Work request — Collect every line of the data below that contains the word "should". Case counts.

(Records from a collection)
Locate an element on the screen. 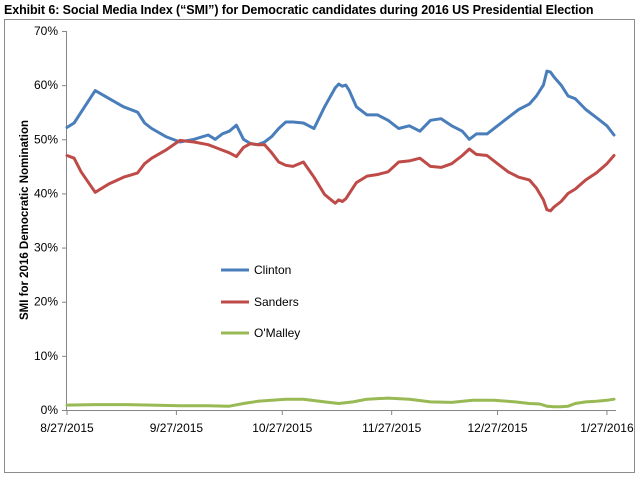 Image resolution: width=641 pixels, height=482 pixels. x-tick-label: 8/27/2015 is located at coordinates (67, 428).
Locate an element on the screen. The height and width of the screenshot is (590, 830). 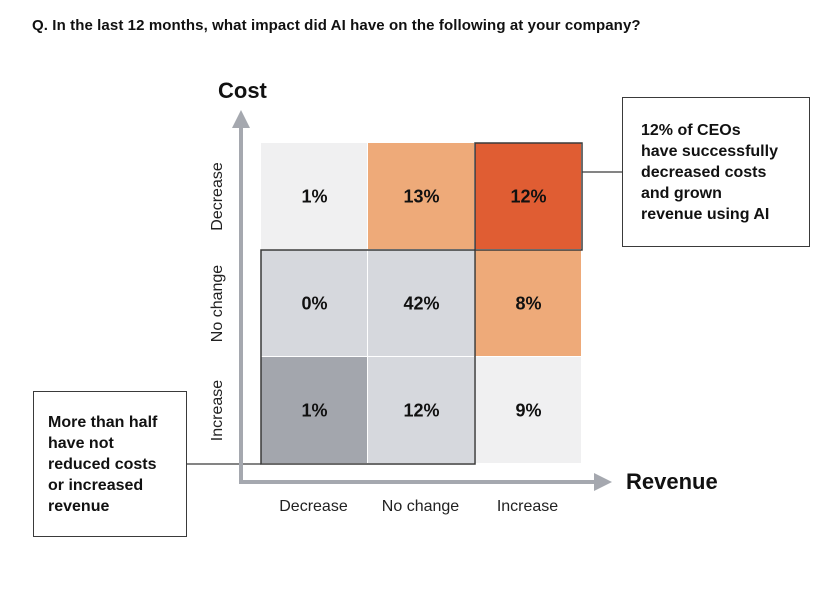
cell-value-label: 13% is located at coordinates (421, 197).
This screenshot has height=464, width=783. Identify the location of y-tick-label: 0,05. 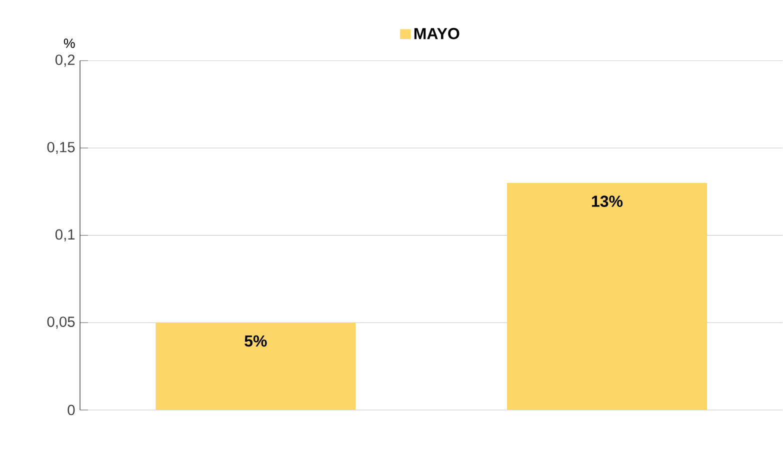
(61, 322).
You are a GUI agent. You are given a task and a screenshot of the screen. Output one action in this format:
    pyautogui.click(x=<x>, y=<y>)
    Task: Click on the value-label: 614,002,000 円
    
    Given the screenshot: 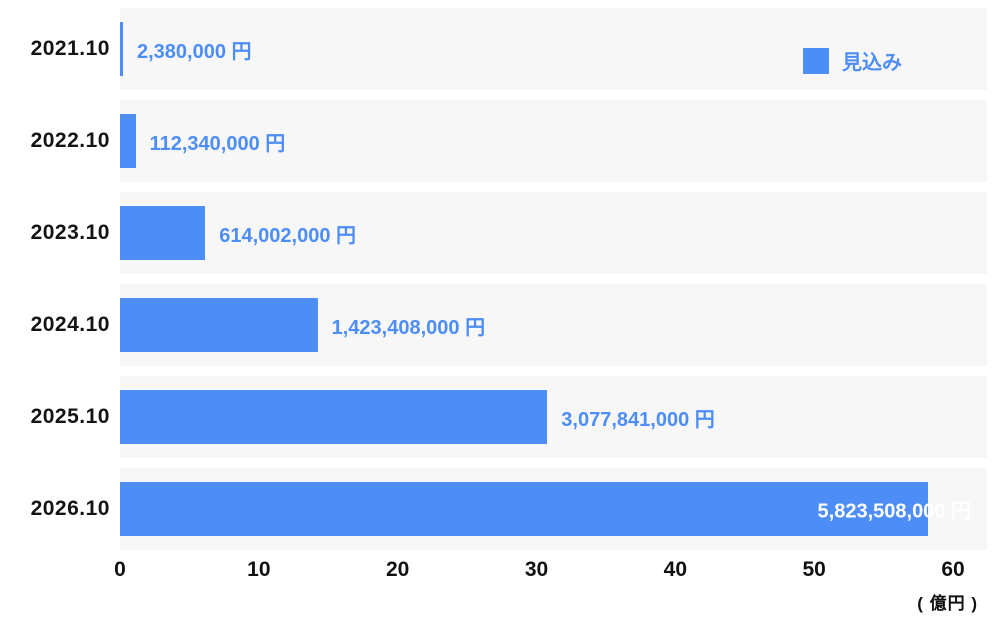 What is the action you would take?
    pyautogui.click(x=288, y=236)
    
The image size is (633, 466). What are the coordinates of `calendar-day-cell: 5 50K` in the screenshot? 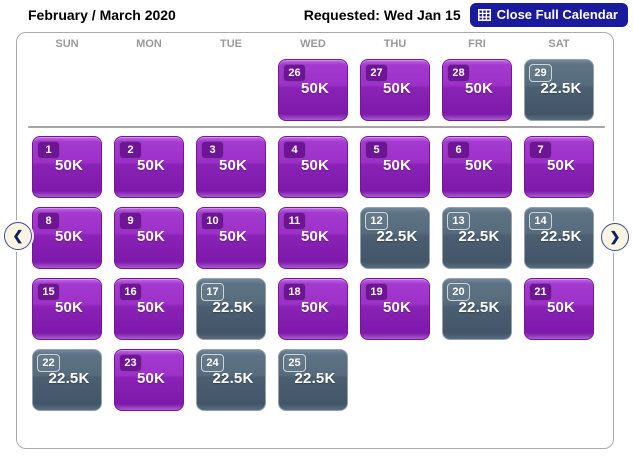 It's located at (395, 167).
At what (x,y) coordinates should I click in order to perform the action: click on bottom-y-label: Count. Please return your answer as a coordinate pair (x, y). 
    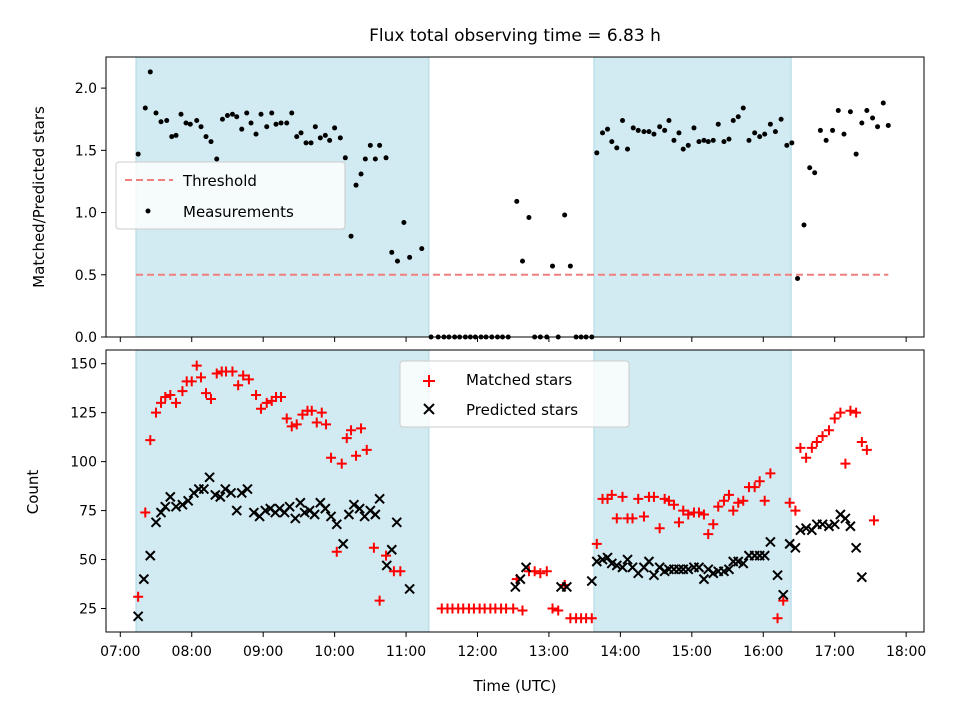
    Looking at the image, I should click on (33, 492).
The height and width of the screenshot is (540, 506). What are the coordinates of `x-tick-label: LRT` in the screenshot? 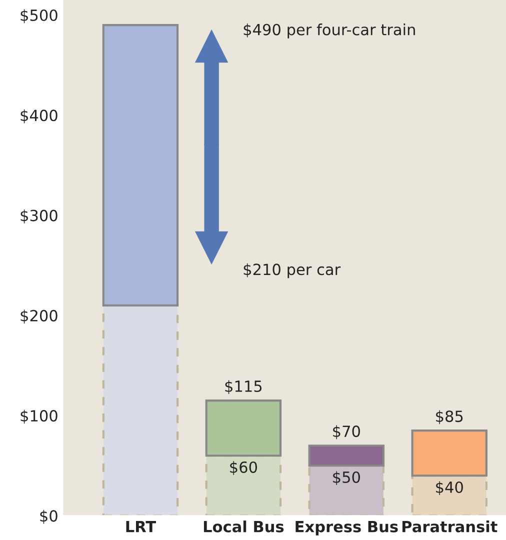 It's located at (141, 526).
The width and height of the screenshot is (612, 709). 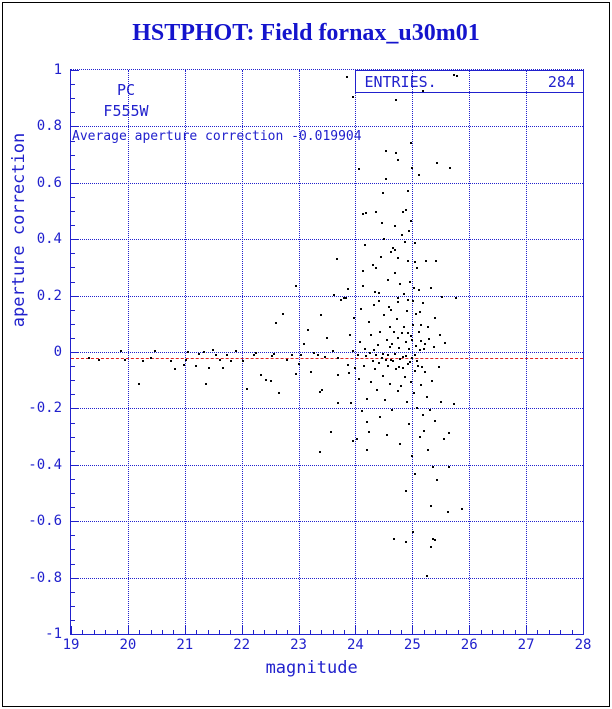 What do you see at coordinates (75, 352) in the screenshot?
I see `y-major-tick` at bounding box center [75, 352].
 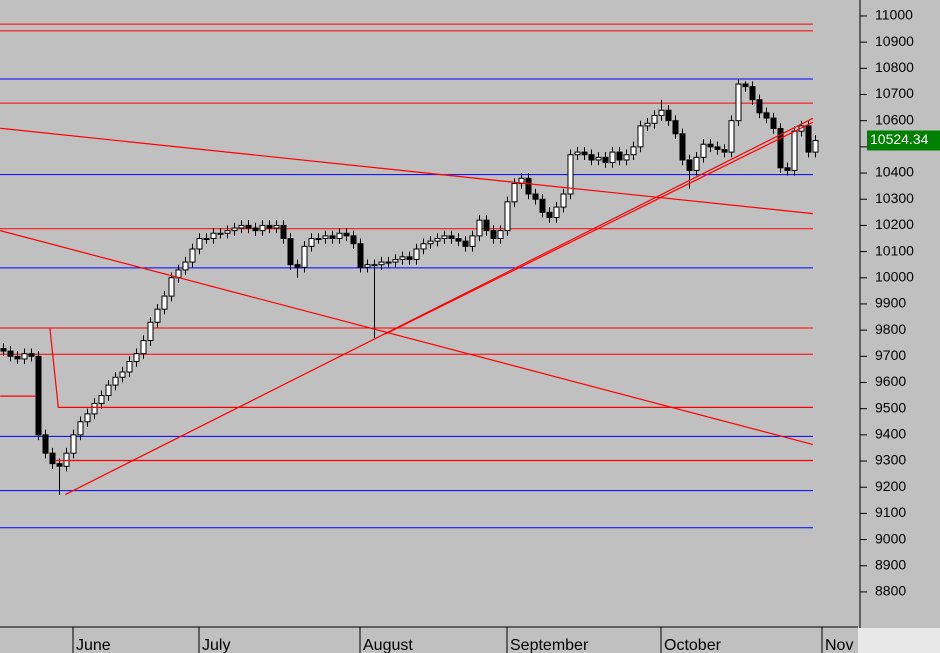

Solution to the problem —
At what (x,y) coordinates should I click in order to perform the action: click on bottom-y-label: Count. Please return your answer as a coordinate pair (x, y). 
    Looking at the image, I should click on (33, 492).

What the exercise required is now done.